→ **WHAT TO WORK ON**
**1.** List the topics that the summary line of the letters to the editor says readers write about.
**2.** Resume the letters to the editor from the point where they end.

** Opening DOCUMENT EXCERPT block **

Letters to the Editor
Readers write about whether or not the US should consider universal healthcare, lending money only to those who can demonstrate their ability to pay it back, and why Israel should give up its occupied lands.
Is universal healthcare a good idea for the US?
Regarding the Jan. 7 Opinion piece, "Universal healthcare and the waistline police": This is an excellent commentary. However, it's also important to understand that universal healthcare can lead to unwanted medical surveillance. That's because if policymakers combine compulsory health insurance for all with mandatory electronic medical records for all, everyone will end up becoming part of a nationally linked medical surveillance system, like it or not.
Clearly, there are better ways to lower costs and increase access to healthcare for those unable to pay for it, such as providing tax breaks to providers who offer free care for the needy.
The one-size-fits-all universal approach to health policy should be reconsidered. Instead, policymakers should consider a variety of reform options that take into account the many different approaches to healthcare in the US.
This commentary is just a fearmongering false dilemma. You could just as easily say that if we let the government take care of road building and maintenance, it will take away our cars and trucks and make us drive mopeds to save on wear and tear. Or you could just as easily say that if we let the government run our public parks, it will take our dogs away because dogs are known for defecating on the grass.

** Closing DOCUMENT EXCERPT block **
** Opening ENTRIES SHOWN block **

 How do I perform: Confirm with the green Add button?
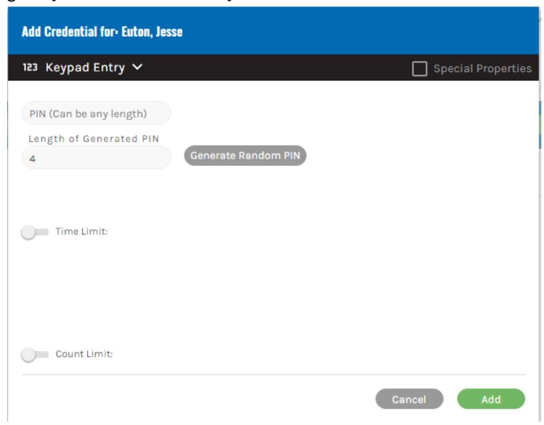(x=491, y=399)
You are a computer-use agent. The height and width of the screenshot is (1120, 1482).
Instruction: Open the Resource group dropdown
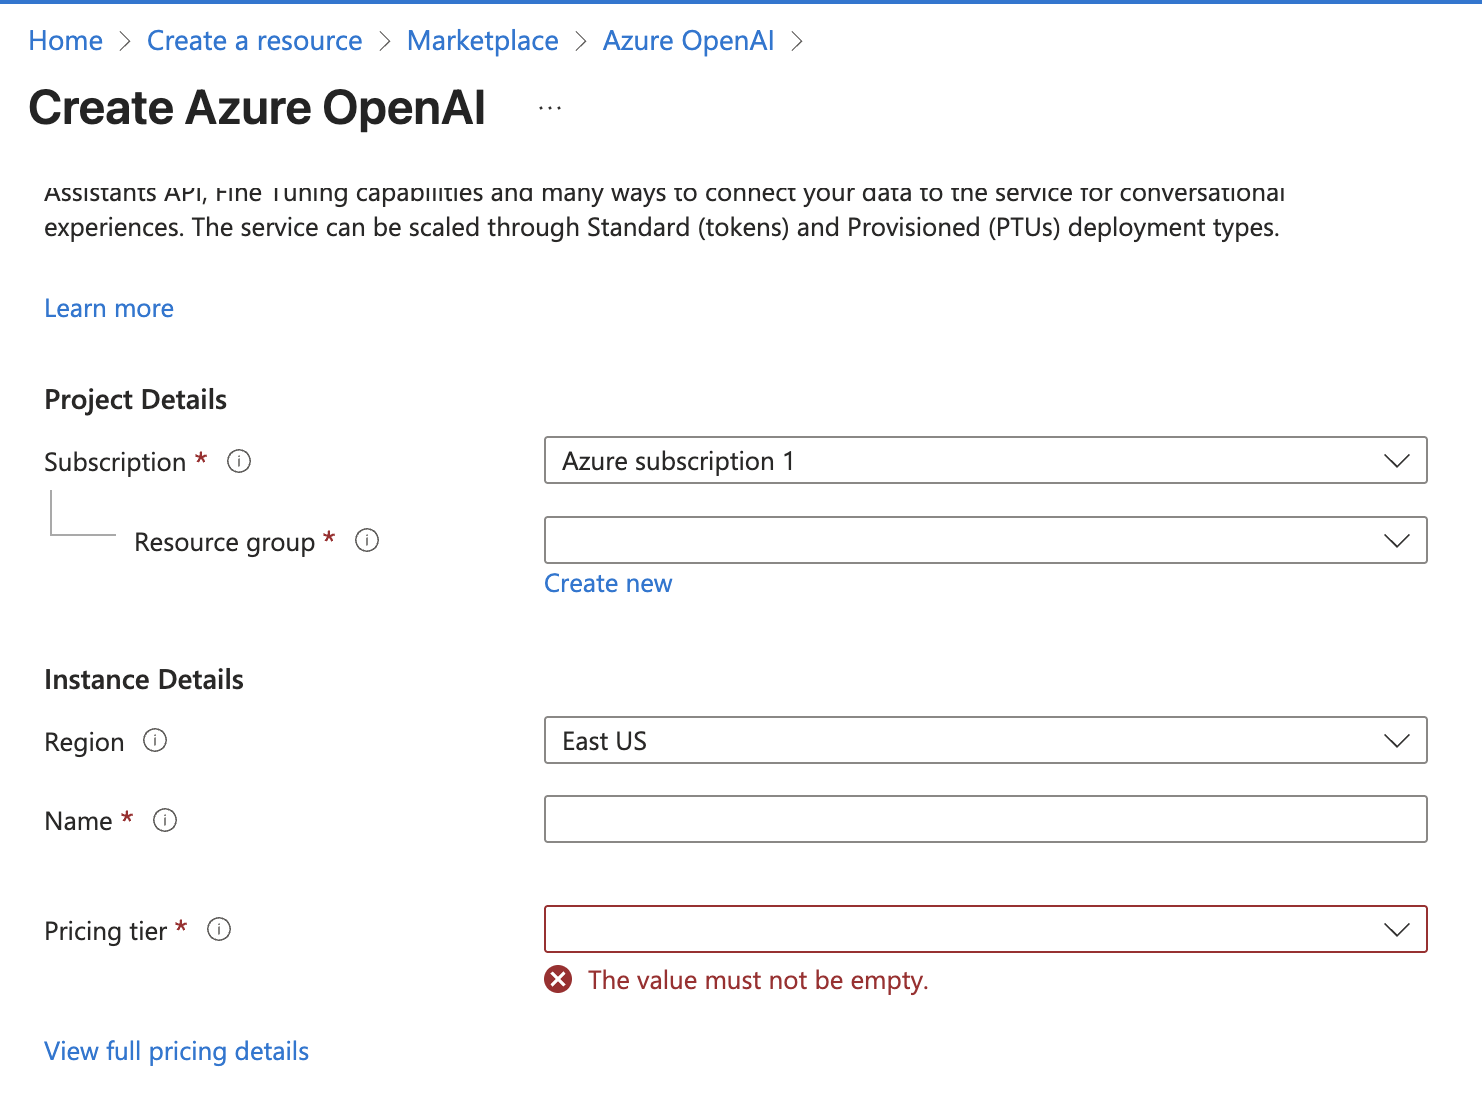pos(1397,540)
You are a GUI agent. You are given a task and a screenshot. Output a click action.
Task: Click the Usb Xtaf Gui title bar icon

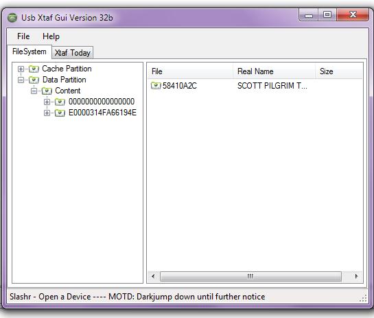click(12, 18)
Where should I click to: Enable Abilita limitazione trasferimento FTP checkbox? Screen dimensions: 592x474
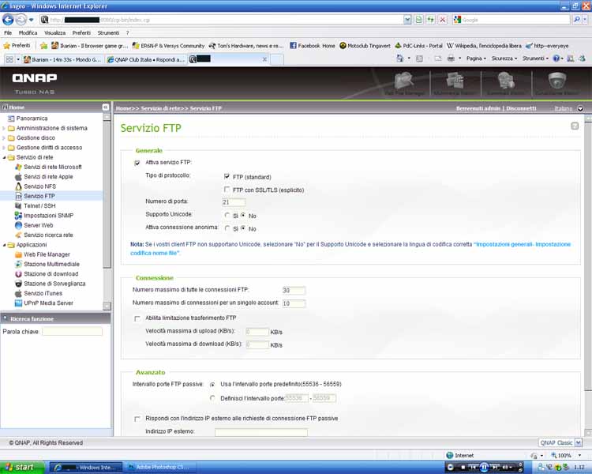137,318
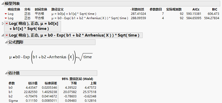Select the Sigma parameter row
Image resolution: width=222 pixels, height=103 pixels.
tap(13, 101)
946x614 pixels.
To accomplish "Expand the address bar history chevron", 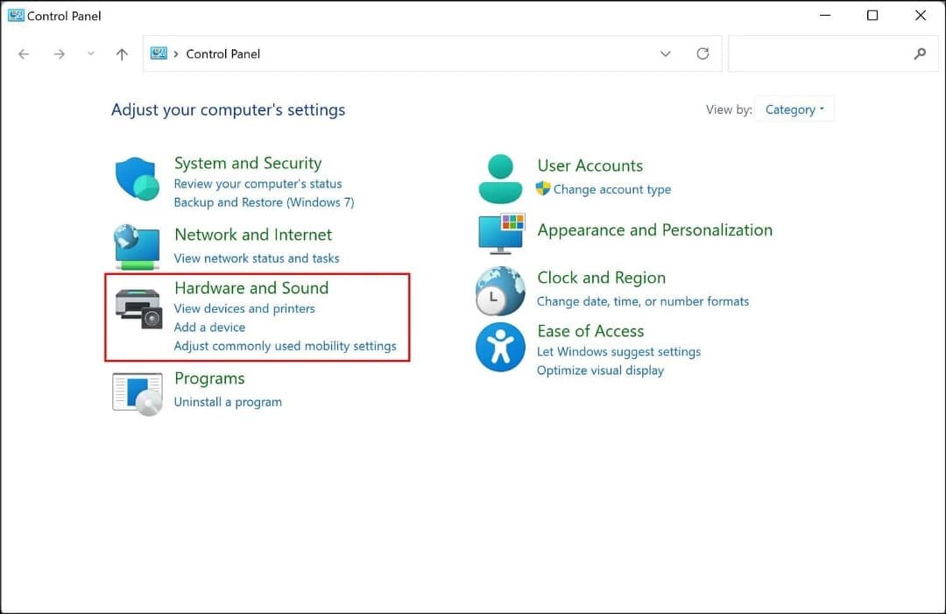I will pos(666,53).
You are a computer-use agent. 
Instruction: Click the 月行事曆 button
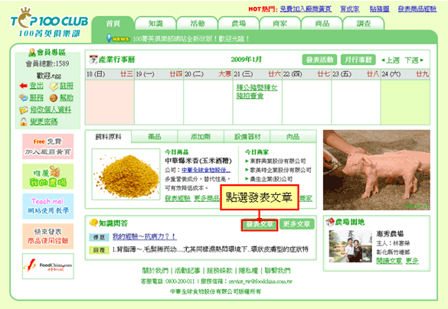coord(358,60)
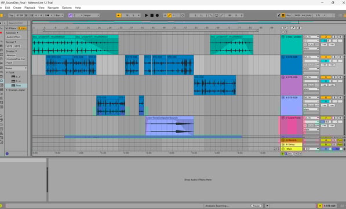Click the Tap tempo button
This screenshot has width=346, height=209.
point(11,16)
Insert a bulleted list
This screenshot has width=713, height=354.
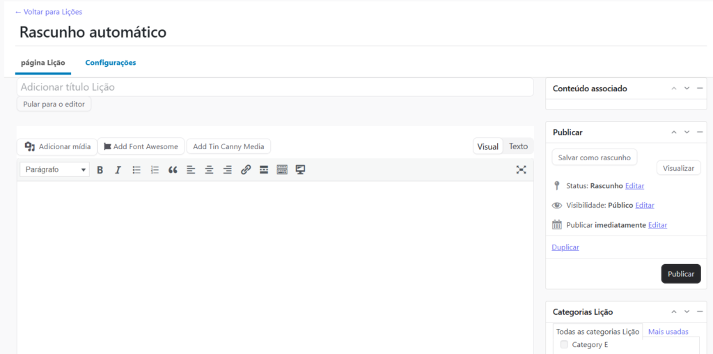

** Closing ENTRIES SHOWN block **
** Opening ENTRIES SHOWN block **

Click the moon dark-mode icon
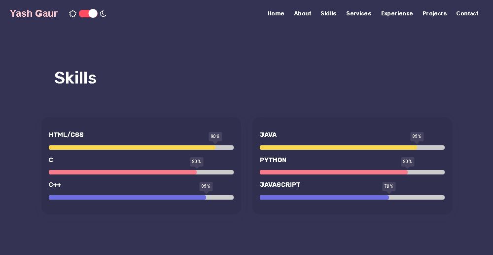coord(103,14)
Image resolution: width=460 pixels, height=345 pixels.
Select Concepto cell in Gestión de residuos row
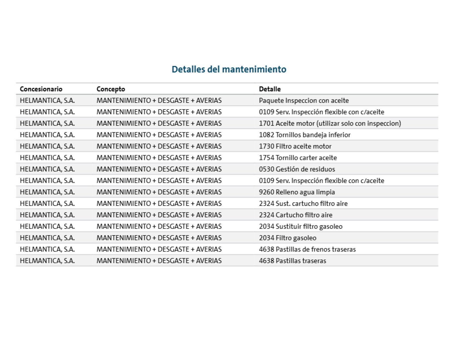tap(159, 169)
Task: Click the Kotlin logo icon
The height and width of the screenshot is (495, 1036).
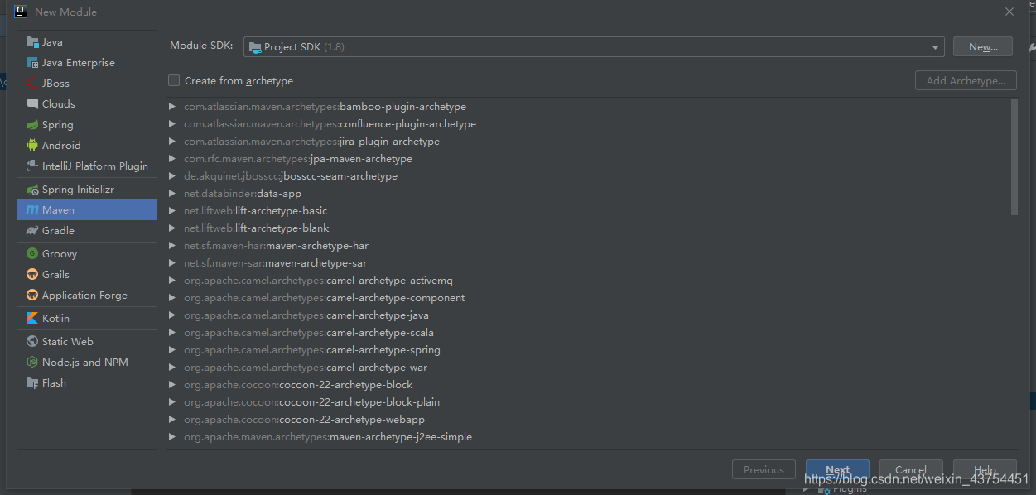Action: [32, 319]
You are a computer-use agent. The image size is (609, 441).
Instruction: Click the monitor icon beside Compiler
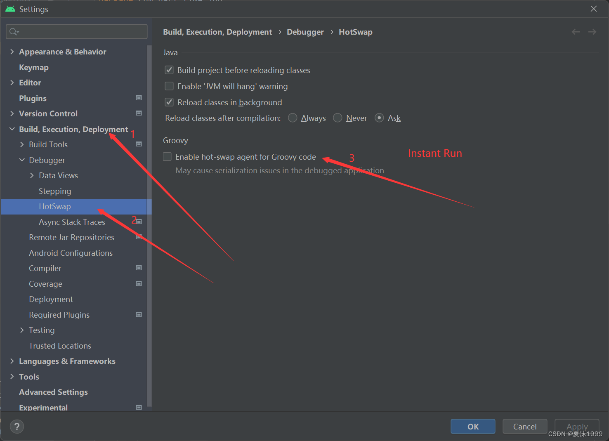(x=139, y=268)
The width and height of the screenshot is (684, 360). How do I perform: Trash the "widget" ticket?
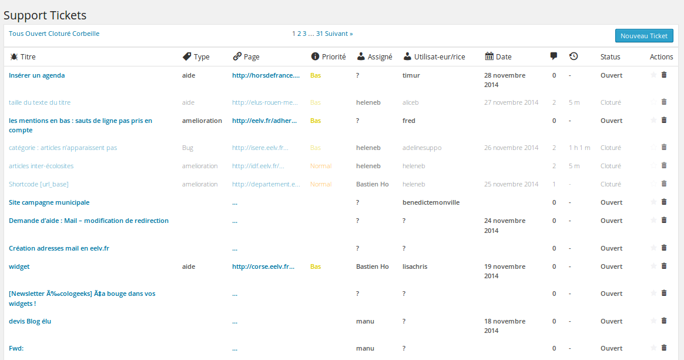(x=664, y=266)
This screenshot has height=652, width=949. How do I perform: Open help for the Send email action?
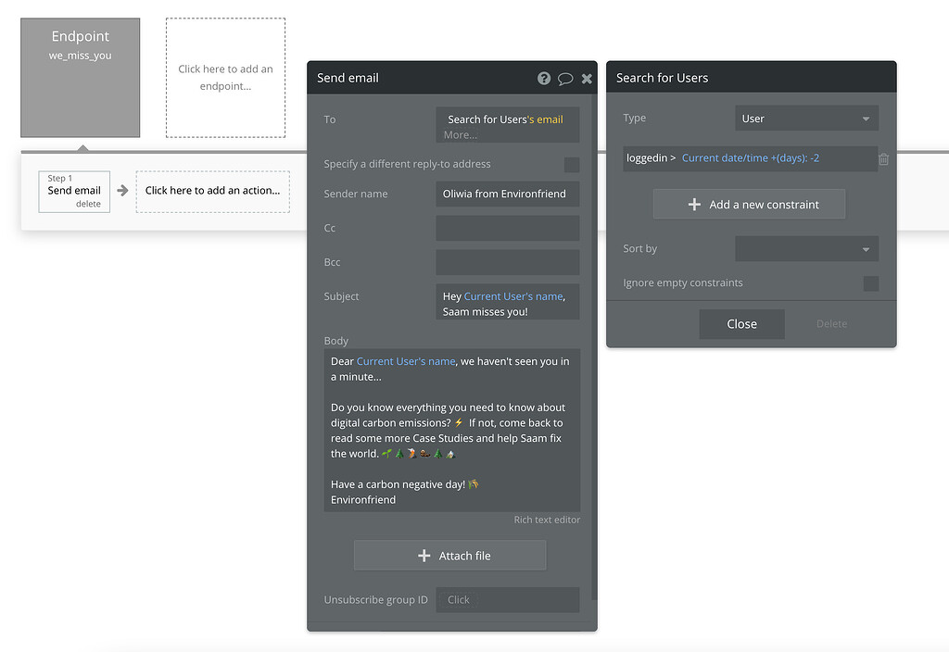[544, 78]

** Closing ENTRIES SHOWN block **
** Opening ENTRIES SHOWN block **

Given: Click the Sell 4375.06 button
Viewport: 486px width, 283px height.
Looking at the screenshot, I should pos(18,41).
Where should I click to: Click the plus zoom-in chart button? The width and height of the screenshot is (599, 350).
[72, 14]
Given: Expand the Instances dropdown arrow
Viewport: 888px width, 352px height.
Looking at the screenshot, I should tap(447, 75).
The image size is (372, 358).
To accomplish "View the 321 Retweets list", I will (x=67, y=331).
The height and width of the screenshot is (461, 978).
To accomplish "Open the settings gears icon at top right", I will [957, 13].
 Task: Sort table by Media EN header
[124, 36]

** Closing ENTRIES SHOWN block **

→ **PER-TASK OUTPUTS**
**1.**
- Whether or not the US should consider universal healthcare
- Lending money only to those who can demonstrate their ability to pay it back
- Why Israel should give up its occupied lands

**2.**
A simple way to shift a portion of the cost burden onto people who eat unhealthy food is a 10-cents-per-gallon tax on corn syrup. Or even better, quit subsidizing corn and move that money to subsidize fruits, vegetables, and nuts.
Lend money to those with incomes
In regard to the Dec. 22 article, "Obama weighs a supersized stimulus plan": The increase of the money supply via the extension of credit has a positive effect on the economy if that money is loaned to people and businesses that have a positive cash flow.
That is, a source of income that will enable the borrower to repay the principal and interest as agreed. This economic principle has been ignored by credit institutions until very recently.